===== SELECTED EXTRACT

1.0.1 • Published 1 year ago

@stream-toolbox/split v1.0.1

Weekly downloads
-
License
MIT
Repository
github
Last release
1 year ago

@stream-toolbox/split

English 中文文档


✂️ Split a readable stream into multiple readable streams by size or Buffer.

Installation

npm i @stream-toolbox/split

Quick Start

Split a file into multiple 1024-bytes sub-files:

const { createReadStream, createWriteStream } = require("fs");
const createSpliter = require("@stream-toolbox/split");

const source = createReadStream("source.txt");

// "spliter" is a writable stream,data writed to it will divide into 1024-bytes part,this callback function will be called when part created.
const spliter = createSpliter(1024, (part, next) => {
  // every "part" is a readable stream,and "next" is a function,when "part" end,"next" need to be called to create next part.
  part
    .pipe(createWriteStream(`part_${part.index}.txt`))
    .on("error", (error) => next(error))
    .on("finish", () => next(null));
});

source.pipe(spliter).on("finish", () => {
  console.log(`"source.txt" has been split into ${spliter.partCount} parts.`);
});
  • If the size of the source file is an integer multiple of 1024, then only ("size of source file" / 1024) sub-files will be created.
  • If the size of the source file is not a multiple of 1024, the size of the last sub-file will be less than 1024 bytes, but the sum of the sizes of all sub-files equals the size of the source file.
  • If the size of the source file is 0 bytes, a 0-byte sub-file will be created.

Split a file into multiple sub-files by "\n", that is, create a sub-file for each line of the source file:

const { createReadStream, createWriteStream } = require("fs");
const createSpliter = require("@stream-toolbox/split");

const source = createReadStream("source.txt");

const spliter = createSpliter("\n", (part, next) => {
  part
    .pipe(createWriteStream(`part_${part.index}.txt`))

==========

(DIRECTIONS):
• 1. On the @stream-toolbox/split package page, what happens when the source file is 0 bytes in size?
• 2. Resume the @stream-toolbox/split package page from the point at which it stops.

===== INFORMATION SHOWN

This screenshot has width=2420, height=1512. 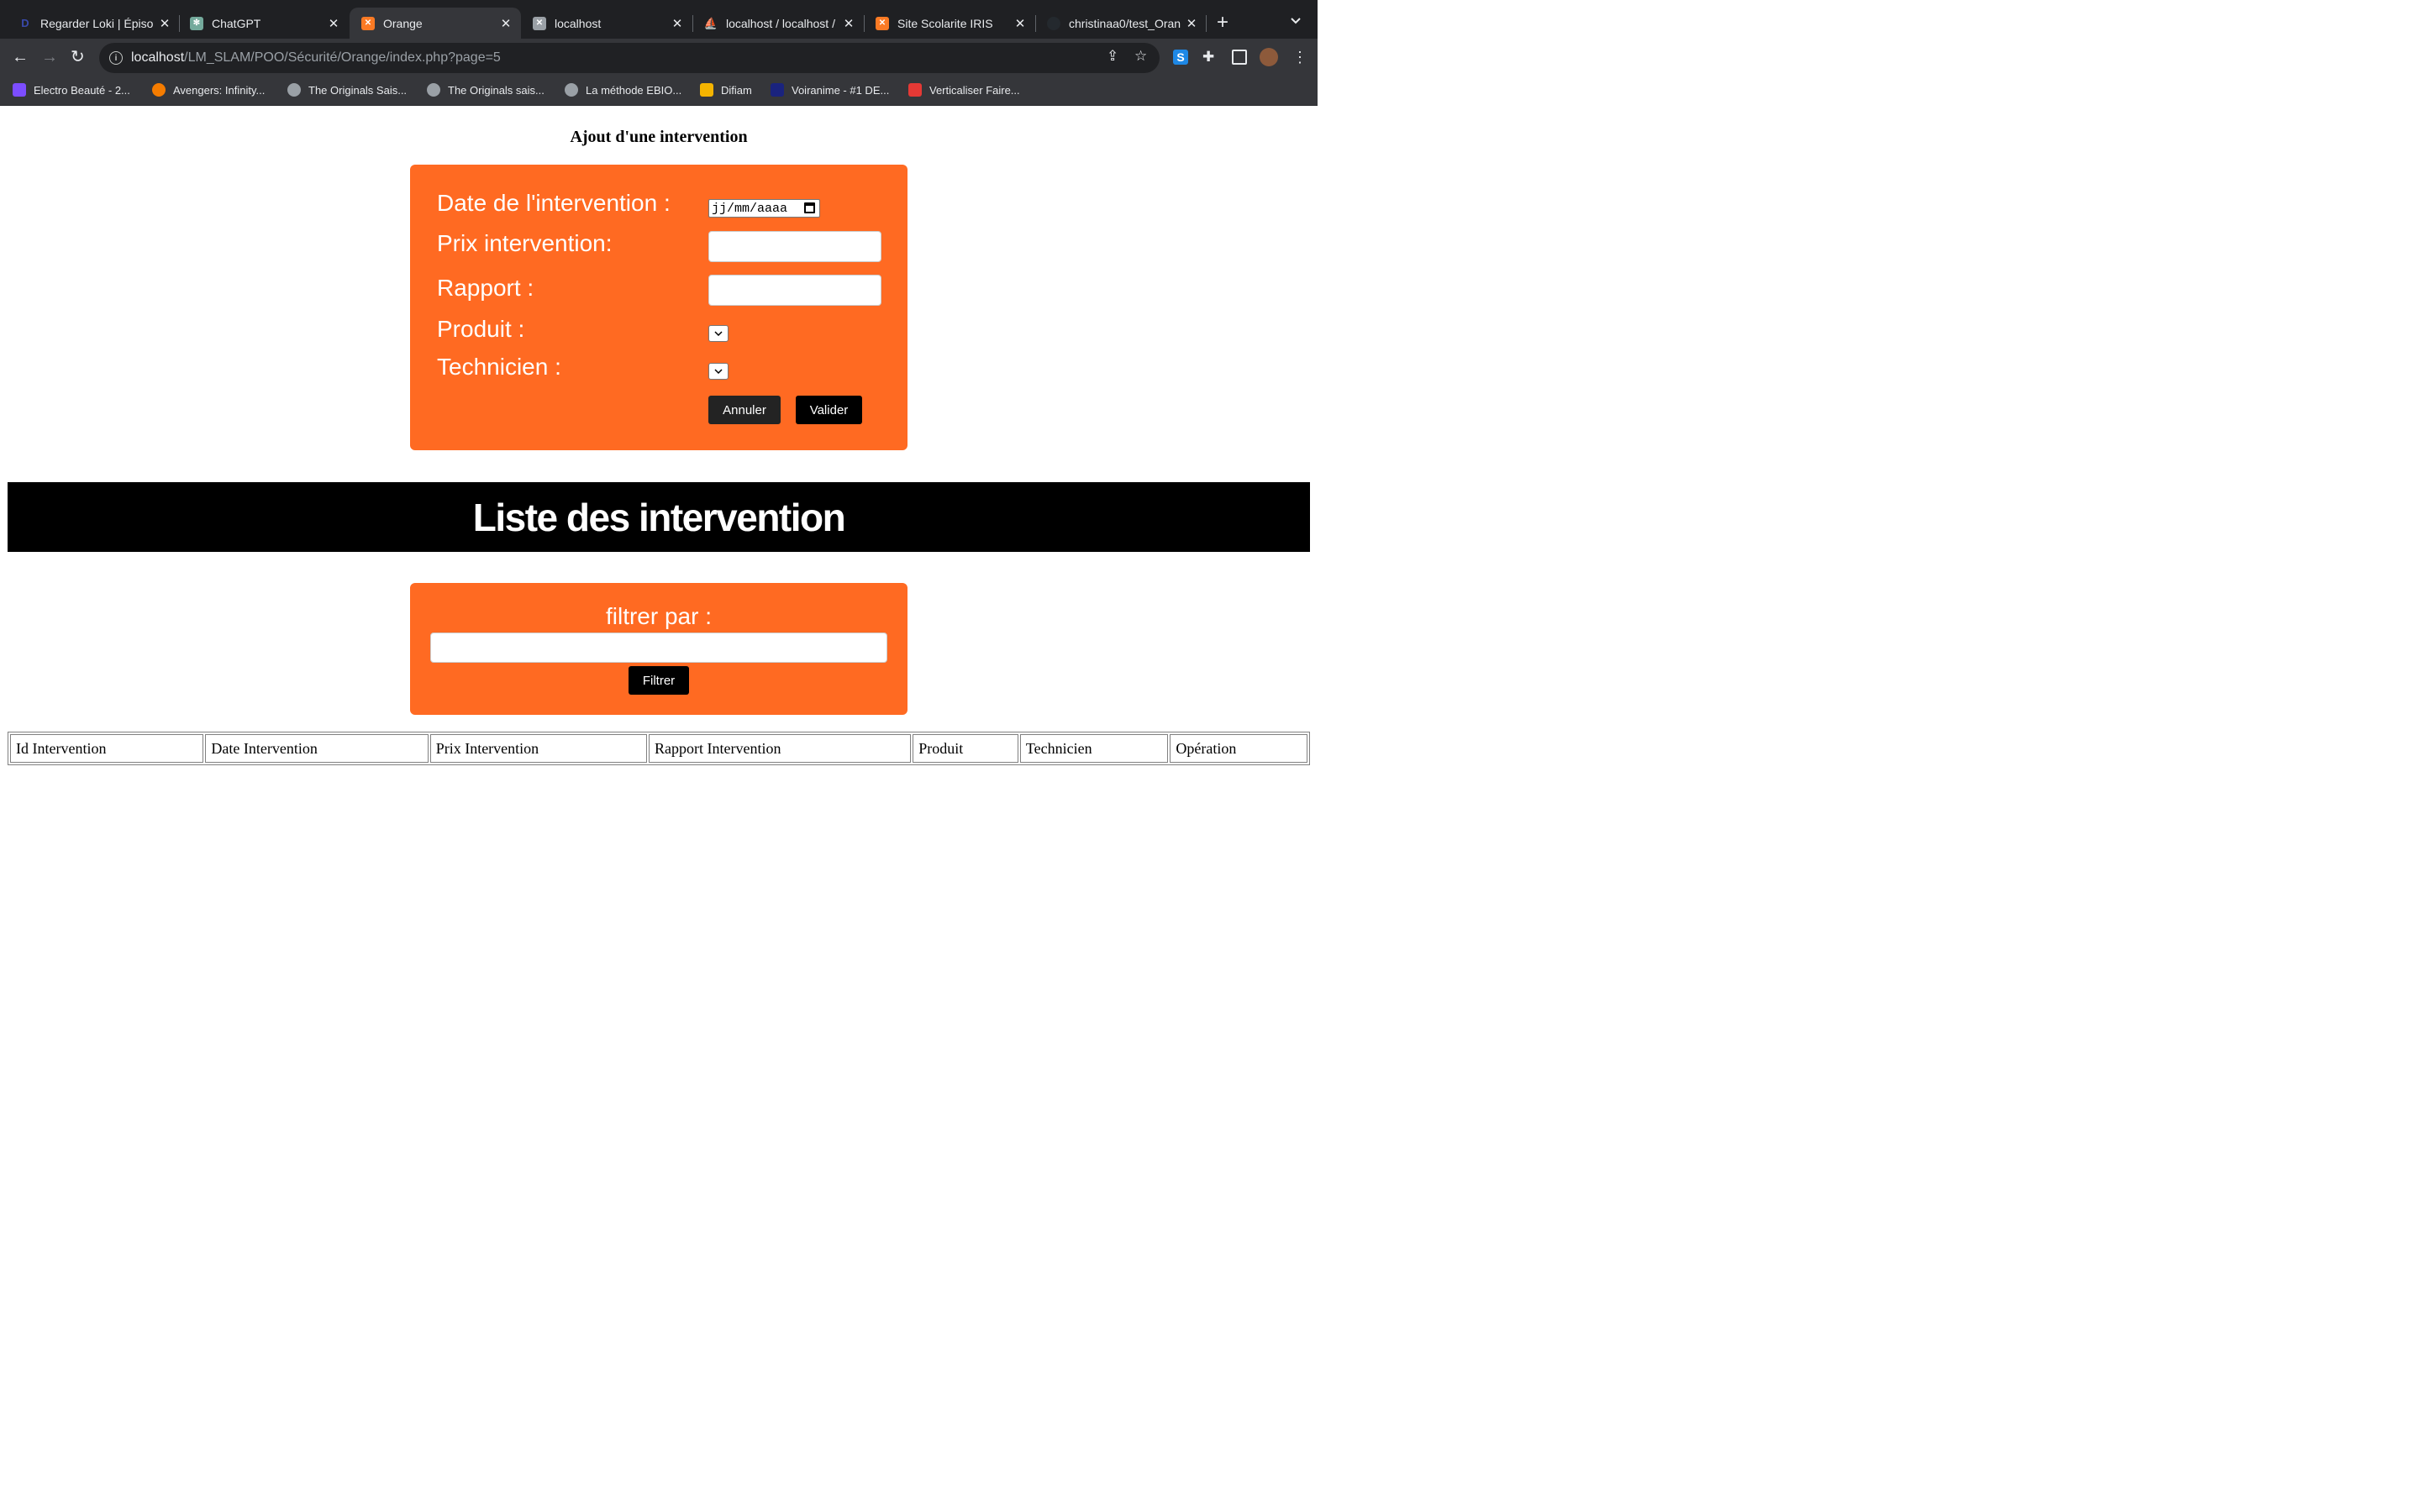 What do you see at coordinates (525, 243) in the screenshot?
I see `prix-label: Prix intervention:` at bounding box center [525, 243].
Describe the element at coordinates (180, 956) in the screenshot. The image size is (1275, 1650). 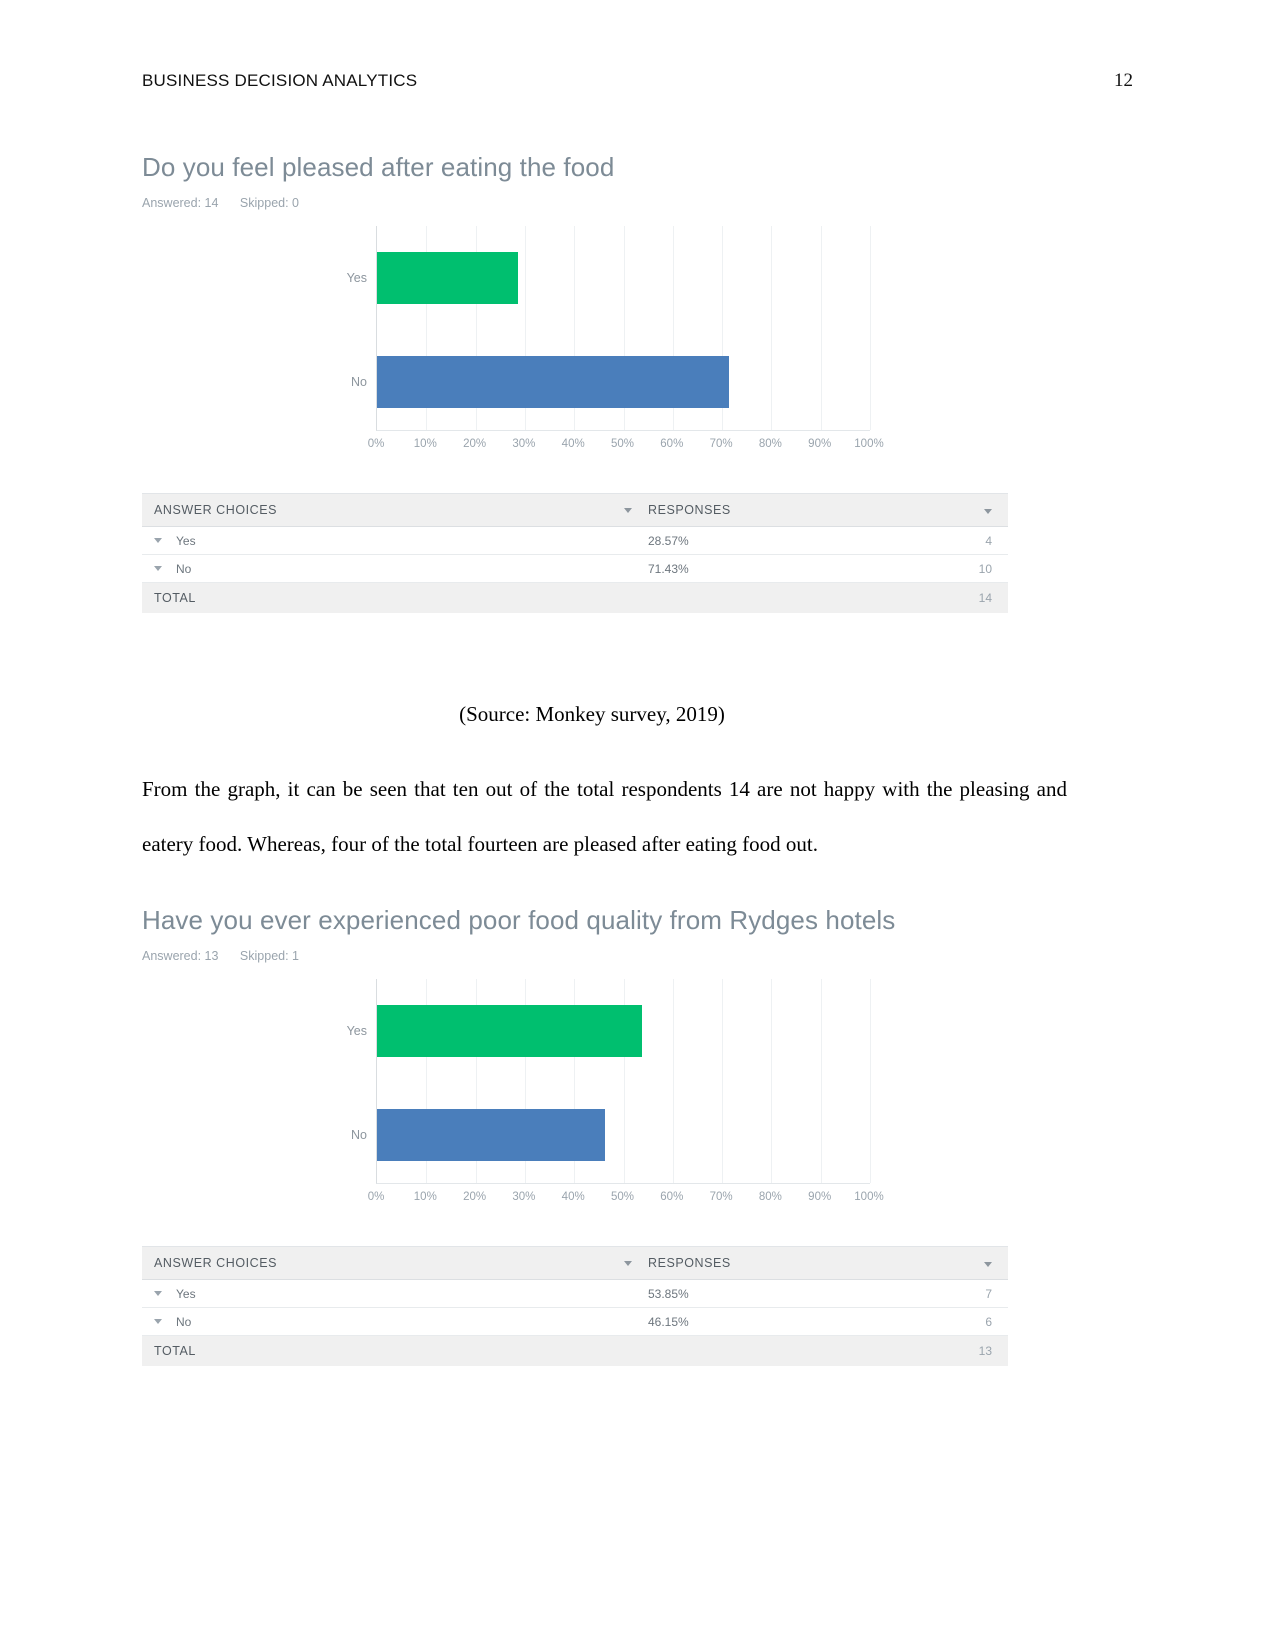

==========

(EXERCISE ANSWERS):
• 1. A single 0-byte sub-file is created.

• 2.
    .on("error", (error) => next(error))
    .on("finish", () => next(null));
});

source.pipe(spliter).on("finish", () => {
  console.log(`"source.txt" has been split into ${spliter.partCount} parts.`);
});

Split a file into two sub-files by "|", that is, the content before "|" is one file, and the content after "|" is another file:

const { createReadStream, createWriteStream } = require("fs");
const createSpliter = require("@stream-toolbox/split");

const source = createReadStream("source.txt");

const spliter = createSpliter("|", (part, next) => {
  part
    .pipe(createWriteStream(`part_${part.index}.txt`))
    .on("error", (error) => next(error))
    .on("finish", () => {
      if (part.index === 0) {
        // The second parameter of "next" can be used to update the termination condition of the next part
        // If not passed, it will remain the same as the current part
        // Set to "Infinity" means next part will end when it's size reaches "Infinity"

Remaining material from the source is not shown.